# Source text

☆ ☆ ☆ ☆ ☆ ☆ ☆

The original $32.1 million project financing Loan with EDC was to finance the construction of the Company's first of its kind new turnkey thermal decomposition facility in the Town of Hawkesbury, Ontario (the "Hawkesbury facility") that will process end-of-life tires to produce re-usable resources.

This new Loan is in addition and separate to the original Loan of $32.1 million that was executed in April 2019, and restructured in December 2023 with a restated capital amount of $37,903,920.

The new Loan of $3 million is extended to the Company's subsidiary, Ecolomondo Environmental (Hawkesbury) Inc., owner of the Hawkesbury facility. The purpose for the Loan is to pay for capital expenditures and to fund any working capital needs that the Company may require. The additional funds will improve the Hawkesbury subsidiary's cash position and are expected to pay for additional equipment, to finance the daily operations, to increase plant efficiency and complete the ramp-up.

"This is great news for the Company, these additional funds will be used to accelerate Ecolomondo's path to revenue", says Gary Economo, the Company's CEO.

Subject to the execution of final documentation, which is expected to be completed in the next few weeks, the Loan calls for a 2-year term, with a floating interest rate of prime plus 8%. Interest payments will be capitalized on a monthly basis until February 2025 and payable thereafter on a monthly basis. Principal will be repaid by 12 equal installments starting April 2025.

The collateral to the Loan is a first rank security interest and/or hypothec of $3 million on all of the borrower's future and present personal/movable property, and real immovable property backed by a personal guarantee by Eliot Sorella, the Company's controlling shareholder and Executive Chairman.

The Loan conditions also call for a $1 million cash injection from the controlling shareholder starting March 1, 2024. The controlling shareholder will continue to fund the operations of the Hawkesbury subsidiary until such time that the EDC Loan is disbursed, at which time he will be entitled to be reimbursed for all expenditures that exceeded $1 million.

☆ ☆ ☆ ☆ ☆ ☆ ☆

# Data below
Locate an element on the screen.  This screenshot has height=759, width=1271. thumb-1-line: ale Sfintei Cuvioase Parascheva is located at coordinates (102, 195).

☆ ☆ ☆ ☆ ☆ ☆ ☆

# Job A
Duplicate the part of the loan announcement starting with "This new Loan" and going on through "amount of $37,903,920.".
# Job B
What interest rate does the new $3 million loan in the loan announcement carry?
You won't need the data for any of this.

# Response area A
This new Loan is in addition and separate to the original Loan of $32.1 million that was executed in April 2019, and restructured in December 2023 with a restated capital amount of $37,903,920.

# Response area B
A floating rate of prime plus 8%.